Methyl bromide was always particularly controversial. Law suits were filed because of drift of this pesticide to nearby public schools on the central coast of California, the heart of the strawberry industry. The issue for the courts: Was the drifting chemical at sufficiently low levels to be safe?
[...]This week, California, which has among the most rigorous pesticide regulations in the nation, approved methyl iodide for use. This came despite the unanimous findings of its own scientific panel against approval of the chemical. California Watch quoted a member of this panel.
"It is my personal opinion that this decision will result in serious harm to California citizens, and most especially to children," wrote panel member Theodore Slotkin, a professor of pharmacology and cancer biology at Duke University.
Jill Richardson adds more to the same conversation and tells what you can do.
Please allow me a soapbox moment. It genuinely pisses me off to see 'experts' discuss that organics provide no real nutritional advantage over their conventional counterparts, because this argument willfully ignores the presence of pesticides.
And speaking of pesticides...
Long-term exposure to pesticides may increase the risk of Alzheimer's disease and other forms of dementia, according to a study released Thursday.
Workers "directly exposed" to bug and weed killers while toiling in the prestigious vineyards of Bordeaux, France were five times more likely to score less well on a battery of neurological tests than those with minimal or no exposure, the study found.
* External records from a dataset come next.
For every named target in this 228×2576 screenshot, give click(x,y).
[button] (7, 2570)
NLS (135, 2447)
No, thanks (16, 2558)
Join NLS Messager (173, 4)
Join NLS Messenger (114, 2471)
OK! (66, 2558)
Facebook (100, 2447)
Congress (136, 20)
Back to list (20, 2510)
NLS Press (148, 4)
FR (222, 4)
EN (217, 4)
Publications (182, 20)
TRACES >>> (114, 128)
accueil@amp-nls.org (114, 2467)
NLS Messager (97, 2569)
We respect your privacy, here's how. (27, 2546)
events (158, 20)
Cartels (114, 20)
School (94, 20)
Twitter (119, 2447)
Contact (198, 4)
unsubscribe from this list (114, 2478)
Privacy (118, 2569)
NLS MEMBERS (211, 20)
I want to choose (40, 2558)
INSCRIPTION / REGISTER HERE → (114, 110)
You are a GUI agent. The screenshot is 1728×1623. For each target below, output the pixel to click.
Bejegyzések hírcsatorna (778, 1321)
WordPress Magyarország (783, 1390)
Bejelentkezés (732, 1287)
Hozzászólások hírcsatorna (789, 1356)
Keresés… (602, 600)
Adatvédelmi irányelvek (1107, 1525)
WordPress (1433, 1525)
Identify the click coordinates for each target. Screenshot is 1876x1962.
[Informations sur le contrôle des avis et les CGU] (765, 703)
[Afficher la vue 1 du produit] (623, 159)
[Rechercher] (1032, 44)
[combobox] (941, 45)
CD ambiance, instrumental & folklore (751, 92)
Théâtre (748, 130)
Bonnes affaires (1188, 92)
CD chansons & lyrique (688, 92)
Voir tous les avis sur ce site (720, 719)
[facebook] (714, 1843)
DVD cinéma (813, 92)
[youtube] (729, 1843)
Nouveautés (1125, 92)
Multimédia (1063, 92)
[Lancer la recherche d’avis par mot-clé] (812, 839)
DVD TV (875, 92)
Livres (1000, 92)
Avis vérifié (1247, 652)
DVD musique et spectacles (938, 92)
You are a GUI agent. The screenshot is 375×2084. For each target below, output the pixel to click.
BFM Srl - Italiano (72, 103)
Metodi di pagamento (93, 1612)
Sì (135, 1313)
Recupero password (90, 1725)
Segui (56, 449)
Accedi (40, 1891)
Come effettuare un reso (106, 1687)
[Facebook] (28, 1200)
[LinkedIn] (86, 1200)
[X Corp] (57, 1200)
As revealing, this high-exposure group was twice as likely to register a significantly sharp drop in a key test -- frequently used to diagnose dementia -- repeated four years after the initial examination.
The drop "is particularly striking in view of the short duration of follow up and the relatively young age of the participants," mostly in their late 40s or 50s, the authors said.
The findings, published in the peer-reviewed journal Occupational and Environmental Medicine, add to a growing body of evidence suggesting that chronic use of pesticides in agriculture boosts the risk of neurological disorders.
In the recent massive Wikileaks dump, here's some news that flew under the radar. File this one under WTF.
The Wikileaks release of U.S. State Department classified diplomatic cables may be problematic, but it has been quite a trove of information on the workings of our diplomatic corps. For the most part, the dump has confirmed things that we already knew about U.S. policy -- and that seems to be the case regarding the one mention of agricultural policy in these thousands of emails and documents (no doubt there are more) to which I was alerted.
Buried deep in a document that outlines priorities for intelligence gathering in the African "Great Lakes" countries of Burundi, the Republic of Congo, and Rwanda is a list (for the most part, very reasonable) of what the State Department would like to know about the region's agricultural policy. Things like government policies on food security and food safety top the list, for example, along with information on the impact of rising food prices in these countries. Agricultural yield statistics, infrastructure improvements, data on deforestation and desertification, water issues, and invasive species are included as priorities for "reporting" as well.
But also getting its own line item on the intel priority list is this:
Government acceptance of genetically modified food and propagation of genetically modified crops.